Capelli lunghi tendenti a scomporsi, timidezza diversamente espressa, e un casuale incrocio di destini che scorre sul percorso Italia-Francia, in ambo i versi. Penelope Bortoluzzi e Greta De Lazzaris (in rigoroso ordine alfabetico) amano documentare la realtà. E il 31° Torino Film Festival ne ha apprezzato gli sguardi invitandole al concorso dedicato al documentario (Italiana DOC). L’una è veneziana ma residente da oltre un decennio a Parigi, l’altra è marsigliese ma residente a Roma. Entrambe sono giovani presenze che arricchiscono di talento la già sorprendente edizione in corso del cine-festival torinese, la prima diretta dal mirabolante Paolo Virzì.

Se l’accostamento tra le due registe vive dell’ironia di scambio patriae, il loro modo di fare e intendere il cinema dentro al documentario è certamente differente.

Nel profondo sud di una Calabria sempre emergenziale, la De Lazzaris resta folgorata dalle (R)esistenze di Rosarno, titolo del film e luogo che l’aveva ospitata per video-documentare il lavoro di Medici Senza Frontiere nel 2004. Tre giorni di riprese, un’immersione che l’ha colpita nel profondo. Ci sono voluti 9 anni per ritornare su quelle immagini, suoni, odori e sapori, per un approccio che tenta – riuscendoci – a catturare la giusta distanza. Almeno quella percepita da Greta, viscerale sensibilità dall’animo migrante. Ancora non erano accaduti “i fatti di Rosarno” pertanto il documento risuona ancora di quella vita di sospensioni, di una quotidianità equilibrista tra la violenza della vita rurale (scioccante ma naturale lo sgozzamento della pecora su cui la regista risiede la videocamera lungo..) e quella del paese: l’intervento elaborativo è (apparentemente) ridotto ai minimi termini, ciò che conta è far emergere il profilmico, ovvero ciò che esiste a prescindere e che ha dignità di essere mostrato in quanto tale. Segmenti di vita scomposti e ricomposti soggettivamente a fine visione, ciascuno è testimone del proprio Rosarno che diventa uno stato d’animo e che “anche se non lo vedi continua a esistere”.

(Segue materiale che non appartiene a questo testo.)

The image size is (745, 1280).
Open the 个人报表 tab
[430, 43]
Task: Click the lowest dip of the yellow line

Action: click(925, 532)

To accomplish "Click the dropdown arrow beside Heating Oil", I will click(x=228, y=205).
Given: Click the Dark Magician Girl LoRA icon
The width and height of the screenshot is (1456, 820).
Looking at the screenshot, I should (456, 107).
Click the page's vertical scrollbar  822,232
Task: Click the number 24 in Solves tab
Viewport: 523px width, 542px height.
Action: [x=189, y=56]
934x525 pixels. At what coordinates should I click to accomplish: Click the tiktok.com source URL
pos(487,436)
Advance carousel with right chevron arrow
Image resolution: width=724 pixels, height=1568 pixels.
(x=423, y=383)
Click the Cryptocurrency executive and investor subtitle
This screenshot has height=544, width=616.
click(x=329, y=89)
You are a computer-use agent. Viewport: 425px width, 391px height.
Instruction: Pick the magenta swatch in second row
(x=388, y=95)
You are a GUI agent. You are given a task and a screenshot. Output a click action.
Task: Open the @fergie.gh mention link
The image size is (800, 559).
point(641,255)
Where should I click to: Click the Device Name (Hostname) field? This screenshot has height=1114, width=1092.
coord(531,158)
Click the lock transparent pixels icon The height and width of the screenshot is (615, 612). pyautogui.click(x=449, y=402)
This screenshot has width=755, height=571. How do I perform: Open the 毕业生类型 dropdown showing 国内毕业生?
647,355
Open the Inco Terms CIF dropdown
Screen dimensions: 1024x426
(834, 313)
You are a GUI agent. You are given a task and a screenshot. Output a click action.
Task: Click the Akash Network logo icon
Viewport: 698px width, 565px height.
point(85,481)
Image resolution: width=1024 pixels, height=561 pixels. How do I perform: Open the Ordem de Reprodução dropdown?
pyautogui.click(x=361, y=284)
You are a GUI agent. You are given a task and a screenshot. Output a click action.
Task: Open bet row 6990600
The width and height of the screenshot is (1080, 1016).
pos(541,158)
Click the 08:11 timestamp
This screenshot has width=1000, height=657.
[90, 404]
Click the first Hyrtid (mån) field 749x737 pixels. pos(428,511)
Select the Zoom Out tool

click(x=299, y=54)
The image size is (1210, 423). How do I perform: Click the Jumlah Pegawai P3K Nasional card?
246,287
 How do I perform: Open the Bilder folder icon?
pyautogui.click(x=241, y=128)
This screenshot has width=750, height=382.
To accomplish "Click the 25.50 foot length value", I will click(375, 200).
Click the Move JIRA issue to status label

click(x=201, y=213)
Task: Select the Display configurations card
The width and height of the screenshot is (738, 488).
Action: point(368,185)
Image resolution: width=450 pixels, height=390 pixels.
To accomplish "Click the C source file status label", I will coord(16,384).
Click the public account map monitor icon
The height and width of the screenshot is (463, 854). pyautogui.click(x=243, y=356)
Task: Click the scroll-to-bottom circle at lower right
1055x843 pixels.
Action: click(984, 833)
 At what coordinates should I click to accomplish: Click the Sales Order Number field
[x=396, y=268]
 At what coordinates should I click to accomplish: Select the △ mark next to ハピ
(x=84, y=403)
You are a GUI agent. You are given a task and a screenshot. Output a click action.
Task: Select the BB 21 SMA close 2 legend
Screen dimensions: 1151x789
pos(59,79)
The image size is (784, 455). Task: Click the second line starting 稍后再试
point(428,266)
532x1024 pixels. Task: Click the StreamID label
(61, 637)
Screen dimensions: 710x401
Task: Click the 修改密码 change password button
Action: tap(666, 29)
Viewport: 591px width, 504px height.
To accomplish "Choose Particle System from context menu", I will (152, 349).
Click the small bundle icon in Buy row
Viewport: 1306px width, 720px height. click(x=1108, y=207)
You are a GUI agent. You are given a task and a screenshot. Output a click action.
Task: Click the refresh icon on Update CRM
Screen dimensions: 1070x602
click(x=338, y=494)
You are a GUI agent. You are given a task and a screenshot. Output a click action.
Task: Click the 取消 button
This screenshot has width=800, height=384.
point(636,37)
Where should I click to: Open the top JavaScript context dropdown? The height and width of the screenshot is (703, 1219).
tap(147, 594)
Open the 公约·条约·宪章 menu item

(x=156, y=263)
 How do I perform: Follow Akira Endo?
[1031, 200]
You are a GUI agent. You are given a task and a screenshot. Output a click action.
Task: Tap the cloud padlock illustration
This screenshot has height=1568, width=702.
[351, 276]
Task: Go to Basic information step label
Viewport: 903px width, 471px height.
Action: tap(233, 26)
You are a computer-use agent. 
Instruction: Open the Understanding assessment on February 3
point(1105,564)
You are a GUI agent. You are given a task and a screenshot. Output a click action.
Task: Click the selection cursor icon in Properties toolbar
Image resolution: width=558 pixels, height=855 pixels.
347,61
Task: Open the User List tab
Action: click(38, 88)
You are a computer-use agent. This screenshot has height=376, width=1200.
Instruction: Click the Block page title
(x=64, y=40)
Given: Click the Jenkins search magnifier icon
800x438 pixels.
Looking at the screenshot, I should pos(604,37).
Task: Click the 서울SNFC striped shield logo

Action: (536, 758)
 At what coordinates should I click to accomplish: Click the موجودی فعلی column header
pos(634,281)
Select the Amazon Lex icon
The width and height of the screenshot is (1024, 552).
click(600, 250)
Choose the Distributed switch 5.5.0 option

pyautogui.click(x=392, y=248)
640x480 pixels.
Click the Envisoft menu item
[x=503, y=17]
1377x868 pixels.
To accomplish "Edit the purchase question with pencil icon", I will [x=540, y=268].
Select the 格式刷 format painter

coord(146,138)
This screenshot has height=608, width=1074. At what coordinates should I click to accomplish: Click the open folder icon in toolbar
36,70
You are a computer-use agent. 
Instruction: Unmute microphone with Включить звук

Bortoluzzi si fa invece largo nelle diffidenze di Erto, borgo delle Alpi friulane coinvolto  dalla tragedia del Vajont. Dal 1963 Erto ha subito la volontà di essere annullato dalla Storia: prima dalla natura, poi dall’uomo. Ne La passione di Erto si avverte il parallelismo tra la voglia di alcuni ertani di sopravvivere in situ ad ogni costo, e la perseveranza di una tradizione – la messa in scena della Via Crucis il Venerdì Santo – che supera la religione mescolando antropologie ancestrali di quei territori. Lo sguardo insegue gli ertani (il lavoro di scoperta di Penelope di quella realtà risale al 2005, momento di inizio di assorbimento e poi entrata nel loro universo) attraverso materiali d’archivio (inclusivi dei primi momenti seguenti il drammatico crollo del monte Toc nel lago artificiale)  e girati originali delle prove ed infine della messa in scena finale della Passione.

Greta e Penelope concorrono allo stesso premio accanto a una manciata di altri colleghi, prevalentemente uomini. Intimamente sognano una vittoria, foss’altro per rispondere a tante fatiche, coraggio e tempo. Ma il riconoscimento più grande traspare già dai loro occhi, luminosi di aver scoperto alcune verità che nessuno potrà loro sottrarre.